* _Extracted data_:
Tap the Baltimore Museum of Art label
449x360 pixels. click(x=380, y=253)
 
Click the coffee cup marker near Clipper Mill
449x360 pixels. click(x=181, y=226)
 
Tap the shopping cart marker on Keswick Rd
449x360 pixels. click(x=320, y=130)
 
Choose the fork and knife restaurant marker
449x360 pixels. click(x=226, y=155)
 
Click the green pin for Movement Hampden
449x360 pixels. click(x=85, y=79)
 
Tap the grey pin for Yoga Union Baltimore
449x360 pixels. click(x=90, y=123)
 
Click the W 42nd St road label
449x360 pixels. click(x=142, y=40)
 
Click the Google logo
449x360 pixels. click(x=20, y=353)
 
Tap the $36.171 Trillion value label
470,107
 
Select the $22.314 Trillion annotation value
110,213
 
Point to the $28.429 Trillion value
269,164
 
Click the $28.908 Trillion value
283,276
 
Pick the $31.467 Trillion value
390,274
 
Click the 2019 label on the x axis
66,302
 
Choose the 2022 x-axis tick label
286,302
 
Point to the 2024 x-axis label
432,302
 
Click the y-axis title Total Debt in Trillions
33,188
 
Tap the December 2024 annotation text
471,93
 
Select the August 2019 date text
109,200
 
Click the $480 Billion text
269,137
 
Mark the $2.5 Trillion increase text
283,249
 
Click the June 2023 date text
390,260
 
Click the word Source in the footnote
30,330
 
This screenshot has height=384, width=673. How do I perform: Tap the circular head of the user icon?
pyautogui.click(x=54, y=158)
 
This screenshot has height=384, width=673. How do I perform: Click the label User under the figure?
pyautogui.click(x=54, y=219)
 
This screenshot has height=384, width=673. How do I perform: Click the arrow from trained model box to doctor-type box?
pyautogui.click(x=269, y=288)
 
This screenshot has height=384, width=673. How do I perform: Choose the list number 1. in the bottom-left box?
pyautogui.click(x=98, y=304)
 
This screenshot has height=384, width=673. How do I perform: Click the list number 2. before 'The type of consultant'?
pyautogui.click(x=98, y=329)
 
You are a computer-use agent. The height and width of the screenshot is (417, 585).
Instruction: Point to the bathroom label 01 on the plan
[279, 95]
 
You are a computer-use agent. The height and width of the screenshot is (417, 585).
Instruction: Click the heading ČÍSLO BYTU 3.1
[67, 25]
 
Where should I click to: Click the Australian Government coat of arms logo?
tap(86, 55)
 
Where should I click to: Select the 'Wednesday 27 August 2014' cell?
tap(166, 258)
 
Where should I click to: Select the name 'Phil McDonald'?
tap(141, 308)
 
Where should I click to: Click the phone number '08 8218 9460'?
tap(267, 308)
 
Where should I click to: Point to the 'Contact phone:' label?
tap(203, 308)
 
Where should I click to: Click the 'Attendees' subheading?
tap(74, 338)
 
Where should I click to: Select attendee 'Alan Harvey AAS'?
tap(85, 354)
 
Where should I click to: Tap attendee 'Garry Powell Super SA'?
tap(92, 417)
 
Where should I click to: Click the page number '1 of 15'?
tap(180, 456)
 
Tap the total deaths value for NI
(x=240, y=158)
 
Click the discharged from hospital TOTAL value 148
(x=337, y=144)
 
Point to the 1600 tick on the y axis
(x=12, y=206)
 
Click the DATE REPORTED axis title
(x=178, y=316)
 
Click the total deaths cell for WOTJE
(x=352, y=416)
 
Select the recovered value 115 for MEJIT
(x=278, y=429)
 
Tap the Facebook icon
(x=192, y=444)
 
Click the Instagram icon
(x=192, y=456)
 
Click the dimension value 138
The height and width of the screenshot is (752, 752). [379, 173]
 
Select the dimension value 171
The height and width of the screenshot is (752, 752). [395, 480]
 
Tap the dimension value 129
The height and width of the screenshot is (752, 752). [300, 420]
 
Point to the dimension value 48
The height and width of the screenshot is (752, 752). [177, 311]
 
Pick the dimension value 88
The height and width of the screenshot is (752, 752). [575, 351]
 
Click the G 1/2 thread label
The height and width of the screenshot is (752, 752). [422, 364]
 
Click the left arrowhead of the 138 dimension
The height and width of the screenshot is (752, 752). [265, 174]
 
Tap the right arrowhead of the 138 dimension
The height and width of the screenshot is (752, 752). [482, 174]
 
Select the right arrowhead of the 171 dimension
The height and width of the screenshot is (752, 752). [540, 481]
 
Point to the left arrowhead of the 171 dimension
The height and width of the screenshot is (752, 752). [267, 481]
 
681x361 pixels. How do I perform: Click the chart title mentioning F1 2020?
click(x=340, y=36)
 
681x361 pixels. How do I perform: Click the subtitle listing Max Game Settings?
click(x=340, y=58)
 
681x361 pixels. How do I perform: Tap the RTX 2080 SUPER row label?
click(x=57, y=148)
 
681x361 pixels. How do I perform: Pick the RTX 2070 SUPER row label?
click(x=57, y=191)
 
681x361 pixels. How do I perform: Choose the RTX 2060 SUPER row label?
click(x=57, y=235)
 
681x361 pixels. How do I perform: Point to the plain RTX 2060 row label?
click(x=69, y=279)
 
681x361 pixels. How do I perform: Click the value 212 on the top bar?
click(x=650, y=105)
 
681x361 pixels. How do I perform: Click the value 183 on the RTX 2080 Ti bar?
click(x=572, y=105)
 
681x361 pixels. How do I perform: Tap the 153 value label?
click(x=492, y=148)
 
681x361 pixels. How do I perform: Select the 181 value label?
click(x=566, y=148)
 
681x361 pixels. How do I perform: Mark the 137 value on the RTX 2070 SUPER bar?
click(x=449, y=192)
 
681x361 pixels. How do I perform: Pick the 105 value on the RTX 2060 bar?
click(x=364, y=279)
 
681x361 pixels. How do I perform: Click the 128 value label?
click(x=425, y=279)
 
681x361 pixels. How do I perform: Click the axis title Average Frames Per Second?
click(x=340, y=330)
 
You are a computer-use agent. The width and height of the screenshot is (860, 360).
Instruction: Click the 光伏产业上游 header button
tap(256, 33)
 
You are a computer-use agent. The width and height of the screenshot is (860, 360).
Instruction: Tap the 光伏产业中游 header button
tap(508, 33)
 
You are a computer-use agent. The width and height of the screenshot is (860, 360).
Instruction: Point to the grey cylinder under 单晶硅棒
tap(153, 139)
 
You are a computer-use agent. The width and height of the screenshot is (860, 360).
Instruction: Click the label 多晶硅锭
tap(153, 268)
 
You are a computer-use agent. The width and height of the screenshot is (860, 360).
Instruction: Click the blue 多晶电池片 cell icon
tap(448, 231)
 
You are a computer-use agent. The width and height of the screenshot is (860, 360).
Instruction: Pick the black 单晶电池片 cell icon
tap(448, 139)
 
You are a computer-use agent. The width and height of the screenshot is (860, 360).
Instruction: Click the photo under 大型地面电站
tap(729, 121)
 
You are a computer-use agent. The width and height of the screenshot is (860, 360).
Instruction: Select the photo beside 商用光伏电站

* _Work instructions_:
Identify each line in the rows above that contains the word "logo", and copy those lines.

* _Solution for this task_:
Click the Google logo
Where should I click to: Click the Australian Government coat of arms logo?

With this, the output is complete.